● AIM OF THE TASK: Search the data for the string "computer", and report each line where it is found.

(Stored items)
******

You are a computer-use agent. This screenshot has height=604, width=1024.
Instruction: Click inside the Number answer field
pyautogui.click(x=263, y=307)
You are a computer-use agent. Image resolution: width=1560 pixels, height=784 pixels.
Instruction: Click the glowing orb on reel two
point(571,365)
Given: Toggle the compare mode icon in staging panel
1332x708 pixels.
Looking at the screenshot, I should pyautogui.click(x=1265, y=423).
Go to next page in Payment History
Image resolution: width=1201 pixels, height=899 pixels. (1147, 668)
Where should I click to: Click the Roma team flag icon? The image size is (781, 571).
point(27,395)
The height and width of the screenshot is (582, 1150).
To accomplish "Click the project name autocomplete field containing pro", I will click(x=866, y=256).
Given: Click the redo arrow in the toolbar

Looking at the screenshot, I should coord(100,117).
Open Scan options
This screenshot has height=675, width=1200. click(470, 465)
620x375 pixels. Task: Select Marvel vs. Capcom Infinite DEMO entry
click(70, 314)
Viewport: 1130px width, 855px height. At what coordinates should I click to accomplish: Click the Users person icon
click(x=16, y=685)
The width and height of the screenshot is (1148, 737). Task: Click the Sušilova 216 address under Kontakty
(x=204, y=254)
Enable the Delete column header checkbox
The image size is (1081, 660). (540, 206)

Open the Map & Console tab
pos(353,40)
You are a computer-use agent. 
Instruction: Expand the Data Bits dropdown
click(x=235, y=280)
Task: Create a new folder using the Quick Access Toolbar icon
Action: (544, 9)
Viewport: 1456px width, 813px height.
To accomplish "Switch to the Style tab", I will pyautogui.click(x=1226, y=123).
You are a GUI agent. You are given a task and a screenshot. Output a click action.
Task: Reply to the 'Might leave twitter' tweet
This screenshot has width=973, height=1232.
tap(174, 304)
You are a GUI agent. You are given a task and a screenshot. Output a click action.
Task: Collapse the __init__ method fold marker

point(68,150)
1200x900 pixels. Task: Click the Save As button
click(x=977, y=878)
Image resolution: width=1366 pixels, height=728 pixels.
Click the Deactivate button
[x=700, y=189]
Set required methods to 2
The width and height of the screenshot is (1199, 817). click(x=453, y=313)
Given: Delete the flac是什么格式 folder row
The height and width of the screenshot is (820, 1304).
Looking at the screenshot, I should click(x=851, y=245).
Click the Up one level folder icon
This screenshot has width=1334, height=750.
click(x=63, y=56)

******

● TASK ANSWER:
You are a computer-use agent. This screenshot has height=604, width=1024.
You are a computer-use agent. Image resolution: width=1560 pixels, height=784 pixels.
You are a computer-use agent. 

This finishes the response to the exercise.